▶ Prompt
Records follow. Pull out every line that contains "agent".

▶ Stored data
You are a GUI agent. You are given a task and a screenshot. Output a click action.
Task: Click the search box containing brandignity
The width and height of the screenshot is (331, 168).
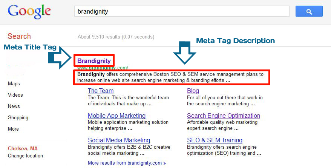(x=182, y=11)
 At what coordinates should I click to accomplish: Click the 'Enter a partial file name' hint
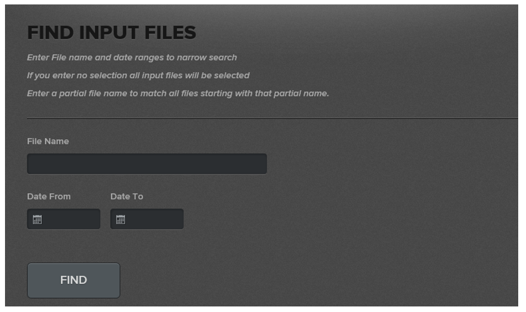tap(178, 93)
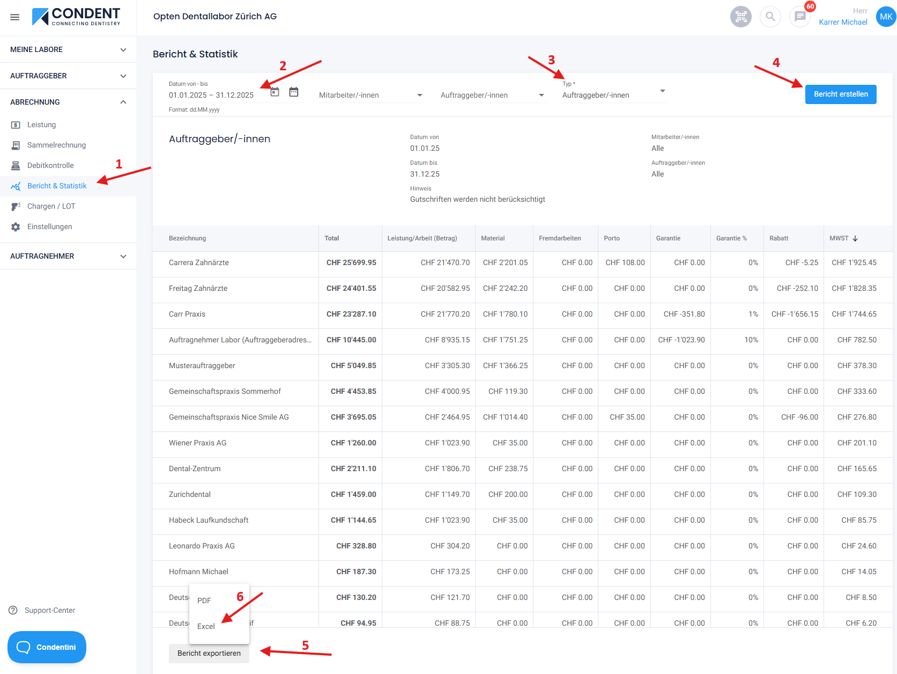
Task: Open messages with 60 notifications
Action: [x=800, y=17]
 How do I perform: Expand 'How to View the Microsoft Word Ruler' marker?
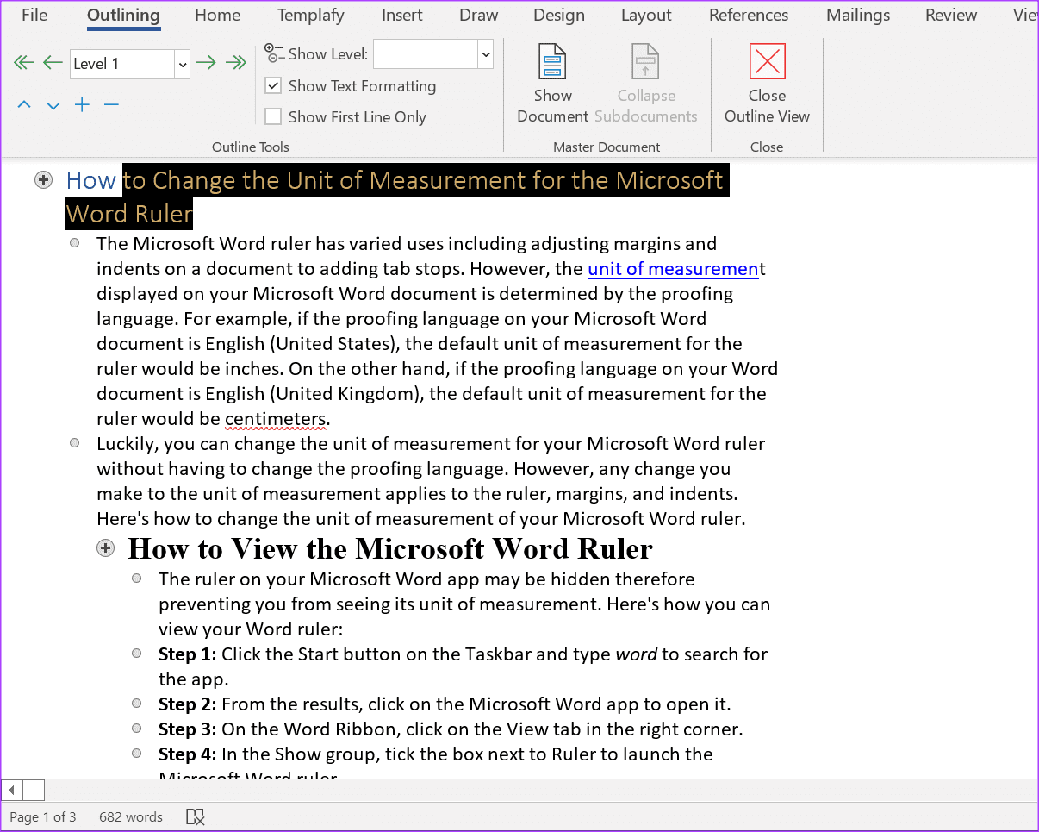[x=106, y=548]

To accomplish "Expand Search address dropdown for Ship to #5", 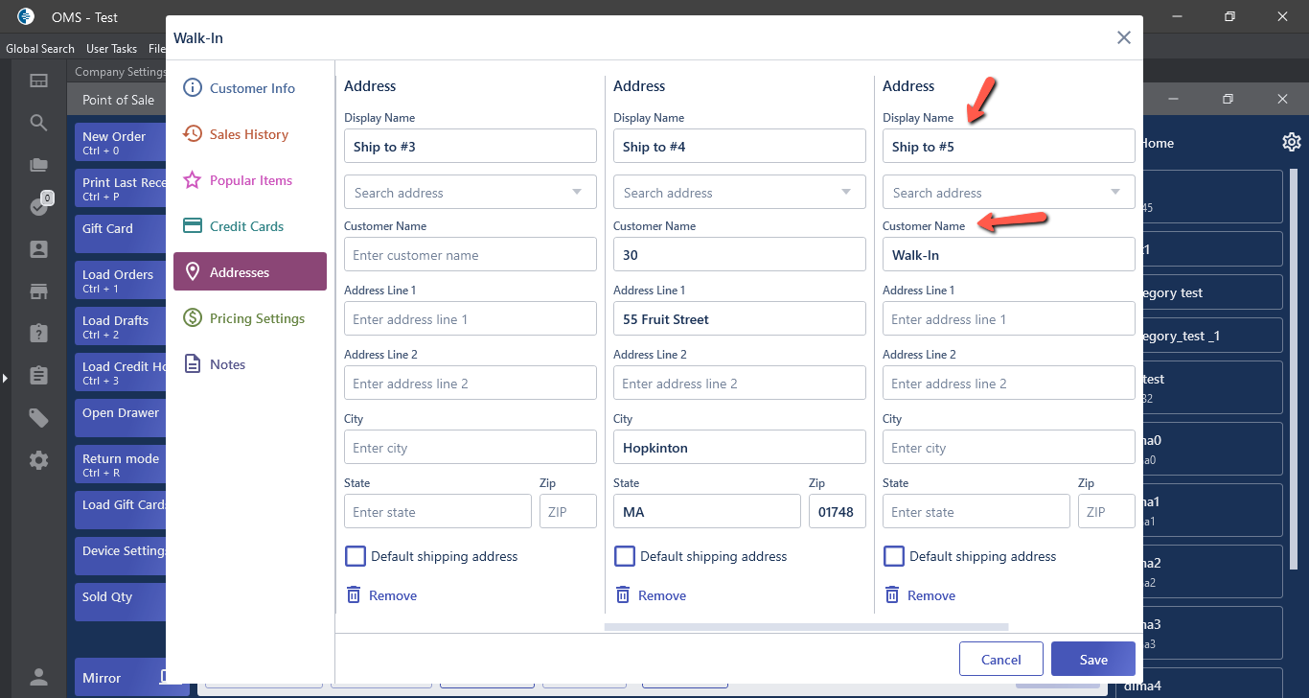I will (1115, 193).
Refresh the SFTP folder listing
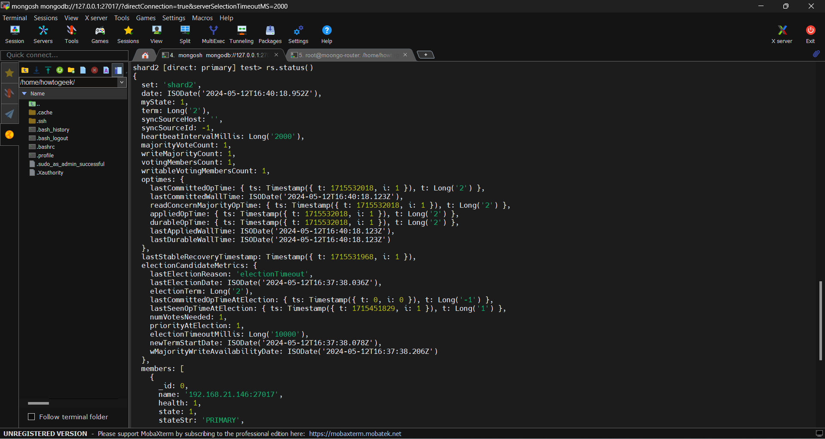This screenshot has width=825, height=439. click(60, 70)
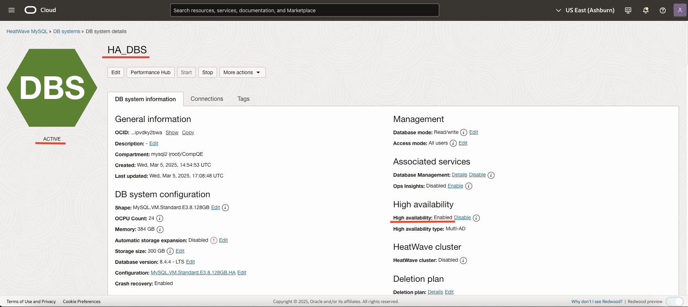Open the help question mark menu

pyautogui.click(x=663, y=10)
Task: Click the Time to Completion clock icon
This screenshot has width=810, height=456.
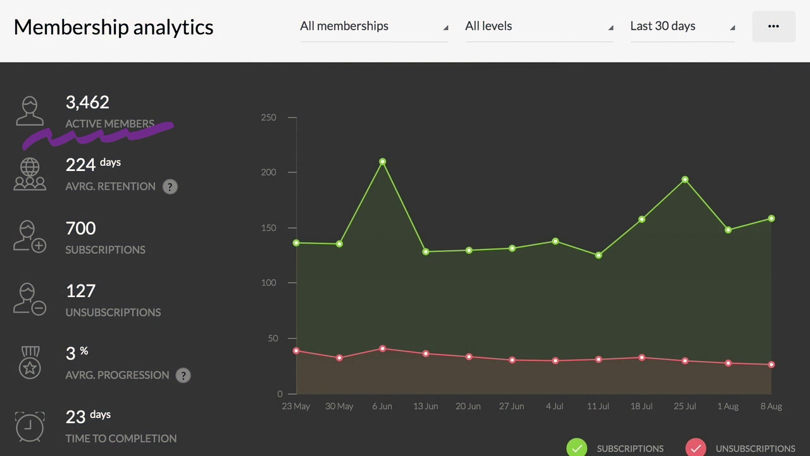Action: point(30,426)
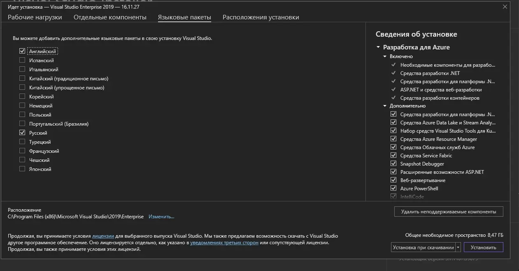Open the уведомлениях третьих сторон link
519x271 pixels.
[x=224, y=243]
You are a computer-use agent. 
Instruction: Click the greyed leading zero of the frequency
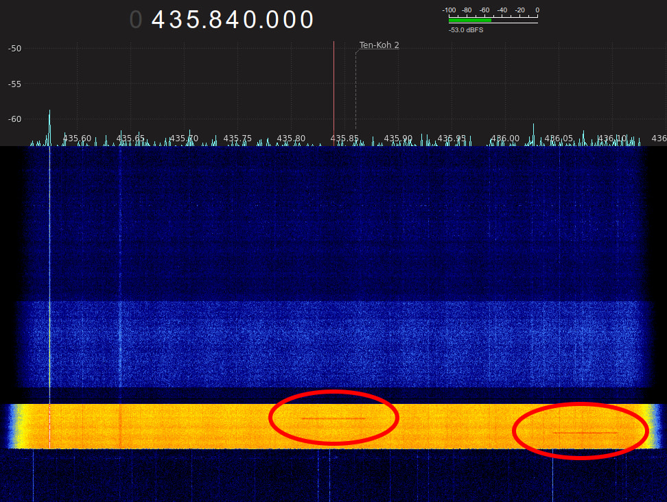[x=136, y=20]
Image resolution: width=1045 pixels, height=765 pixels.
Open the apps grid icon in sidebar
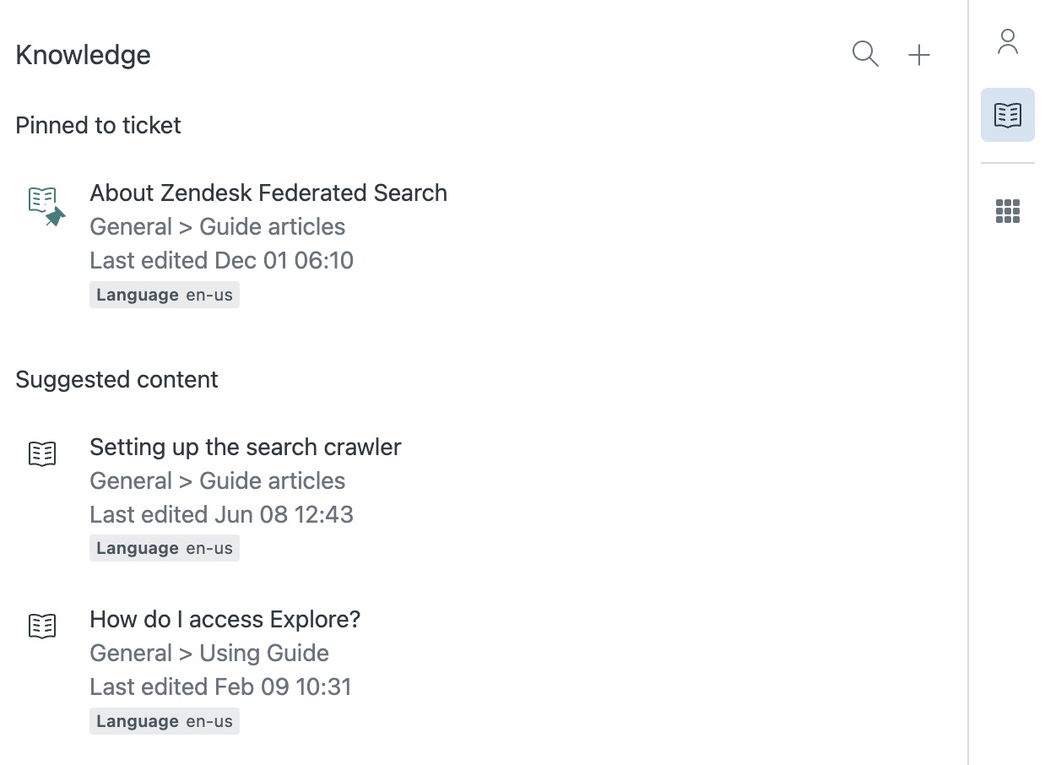point(1007,211)
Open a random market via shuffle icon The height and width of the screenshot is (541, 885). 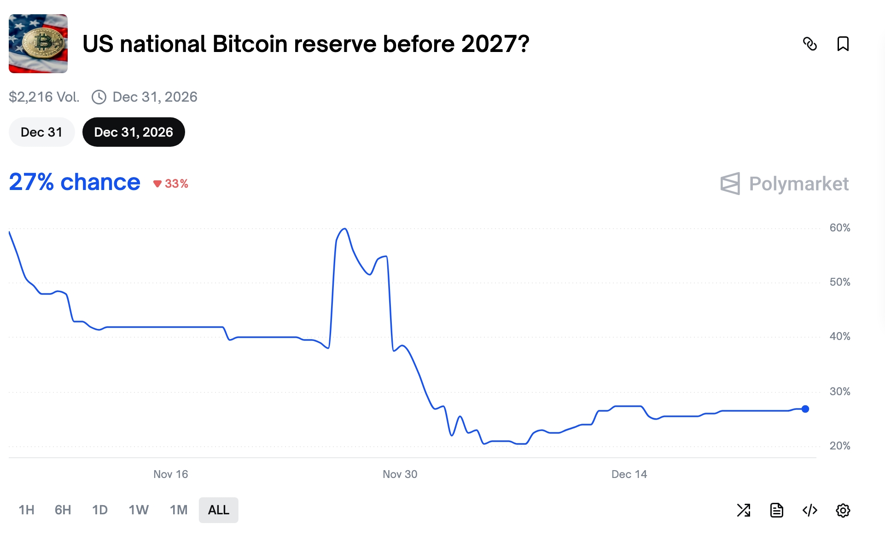point(744,510)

▶ Result for this task
You are a GUI agent. You are given a task and a screenshot. Output a click action.
You are a computer-use agent. 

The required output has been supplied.